PROBLÈME À TRAITER:
Filtrez les données en recopiant chaque ligne qui contient la chaîne « external ». La casse compte.
━━━━━ DONNÉES DE L'EXERCICE
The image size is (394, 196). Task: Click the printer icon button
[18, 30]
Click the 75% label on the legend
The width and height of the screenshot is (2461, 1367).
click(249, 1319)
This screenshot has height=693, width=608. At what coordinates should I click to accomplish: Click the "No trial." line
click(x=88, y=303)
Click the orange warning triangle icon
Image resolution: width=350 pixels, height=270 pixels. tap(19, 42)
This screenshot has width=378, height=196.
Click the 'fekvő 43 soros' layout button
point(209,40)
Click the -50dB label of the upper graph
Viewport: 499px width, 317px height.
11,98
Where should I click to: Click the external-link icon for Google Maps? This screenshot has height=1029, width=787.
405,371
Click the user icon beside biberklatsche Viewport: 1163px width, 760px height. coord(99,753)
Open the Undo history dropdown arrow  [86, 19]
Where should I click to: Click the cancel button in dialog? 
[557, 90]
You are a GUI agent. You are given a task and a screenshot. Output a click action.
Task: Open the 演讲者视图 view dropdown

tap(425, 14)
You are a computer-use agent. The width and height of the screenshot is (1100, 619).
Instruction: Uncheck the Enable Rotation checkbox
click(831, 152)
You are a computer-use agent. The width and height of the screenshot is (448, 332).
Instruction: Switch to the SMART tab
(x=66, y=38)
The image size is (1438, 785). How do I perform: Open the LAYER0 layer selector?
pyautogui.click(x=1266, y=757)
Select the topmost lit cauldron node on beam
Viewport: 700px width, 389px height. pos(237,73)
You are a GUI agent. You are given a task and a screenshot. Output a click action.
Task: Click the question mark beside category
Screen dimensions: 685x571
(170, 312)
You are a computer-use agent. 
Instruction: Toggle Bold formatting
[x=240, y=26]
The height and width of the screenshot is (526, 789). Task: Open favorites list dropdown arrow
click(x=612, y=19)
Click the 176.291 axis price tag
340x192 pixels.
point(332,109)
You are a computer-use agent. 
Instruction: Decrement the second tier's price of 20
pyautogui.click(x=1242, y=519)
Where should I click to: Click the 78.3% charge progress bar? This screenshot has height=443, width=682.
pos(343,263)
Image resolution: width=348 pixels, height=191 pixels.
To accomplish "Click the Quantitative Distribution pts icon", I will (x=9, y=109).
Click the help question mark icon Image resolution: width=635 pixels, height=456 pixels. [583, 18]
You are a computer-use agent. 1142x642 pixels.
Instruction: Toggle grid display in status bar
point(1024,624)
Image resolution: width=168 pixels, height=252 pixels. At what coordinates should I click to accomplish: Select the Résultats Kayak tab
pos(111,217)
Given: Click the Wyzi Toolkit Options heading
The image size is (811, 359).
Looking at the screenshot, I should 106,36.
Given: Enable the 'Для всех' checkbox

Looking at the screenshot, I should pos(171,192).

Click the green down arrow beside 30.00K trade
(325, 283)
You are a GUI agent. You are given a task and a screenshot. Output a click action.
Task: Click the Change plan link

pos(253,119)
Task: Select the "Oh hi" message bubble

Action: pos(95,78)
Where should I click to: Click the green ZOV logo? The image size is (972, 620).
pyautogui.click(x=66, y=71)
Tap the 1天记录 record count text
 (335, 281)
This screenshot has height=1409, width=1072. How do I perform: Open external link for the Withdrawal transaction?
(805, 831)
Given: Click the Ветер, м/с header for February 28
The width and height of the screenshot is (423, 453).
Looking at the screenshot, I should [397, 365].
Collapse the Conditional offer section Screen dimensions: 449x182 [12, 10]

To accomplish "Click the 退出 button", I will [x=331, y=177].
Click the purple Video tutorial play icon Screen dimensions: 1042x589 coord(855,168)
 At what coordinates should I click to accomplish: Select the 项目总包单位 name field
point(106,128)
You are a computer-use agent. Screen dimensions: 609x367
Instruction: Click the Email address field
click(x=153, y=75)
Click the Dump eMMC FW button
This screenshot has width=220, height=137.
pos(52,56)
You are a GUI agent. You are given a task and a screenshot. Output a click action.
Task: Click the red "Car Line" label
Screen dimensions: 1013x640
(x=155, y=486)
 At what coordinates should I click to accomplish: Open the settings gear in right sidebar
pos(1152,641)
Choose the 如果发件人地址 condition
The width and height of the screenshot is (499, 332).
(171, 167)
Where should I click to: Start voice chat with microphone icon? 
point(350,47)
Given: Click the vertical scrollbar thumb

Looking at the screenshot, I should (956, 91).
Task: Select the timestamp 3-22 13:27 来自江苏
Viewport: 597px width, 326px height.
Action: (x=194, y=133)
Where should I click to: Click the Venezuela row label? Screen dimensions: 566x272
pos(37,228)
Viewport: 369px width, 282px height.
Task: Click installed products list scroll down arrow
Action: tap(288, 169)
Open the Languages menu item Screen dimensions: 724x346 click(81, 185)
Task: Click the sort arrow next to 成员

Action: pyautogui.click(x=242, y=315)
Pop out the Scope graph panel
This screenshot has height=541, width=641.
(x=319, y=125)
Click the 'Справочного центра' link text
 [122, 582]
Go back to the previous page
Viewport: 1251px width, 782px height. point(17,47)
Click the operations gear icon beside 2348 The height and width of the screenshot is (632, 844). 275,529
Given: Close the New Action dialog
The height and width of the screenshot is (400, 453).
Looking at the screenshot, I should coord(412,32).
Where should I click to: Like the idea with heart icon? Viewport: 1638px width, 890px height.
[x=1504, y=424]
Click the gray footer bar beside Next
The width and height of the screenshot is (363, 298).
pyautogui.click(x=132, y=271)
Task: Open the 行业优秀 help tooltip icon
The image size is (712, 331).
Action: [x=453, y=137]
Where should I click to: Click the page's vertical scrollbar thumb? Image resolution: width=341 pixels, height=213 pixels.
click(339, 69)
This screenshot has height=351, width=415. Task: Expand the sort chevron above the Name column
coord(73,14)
━━━━━━━━━━
SOLUTION DU PROBLÈME:
Where should I click to: Click the external-link icon for Google Maps? This screenshot has height=1029, width=787.
This screenshot has height=1409, width=1072. How do I perform: Open external link for the Withdrawal transaction?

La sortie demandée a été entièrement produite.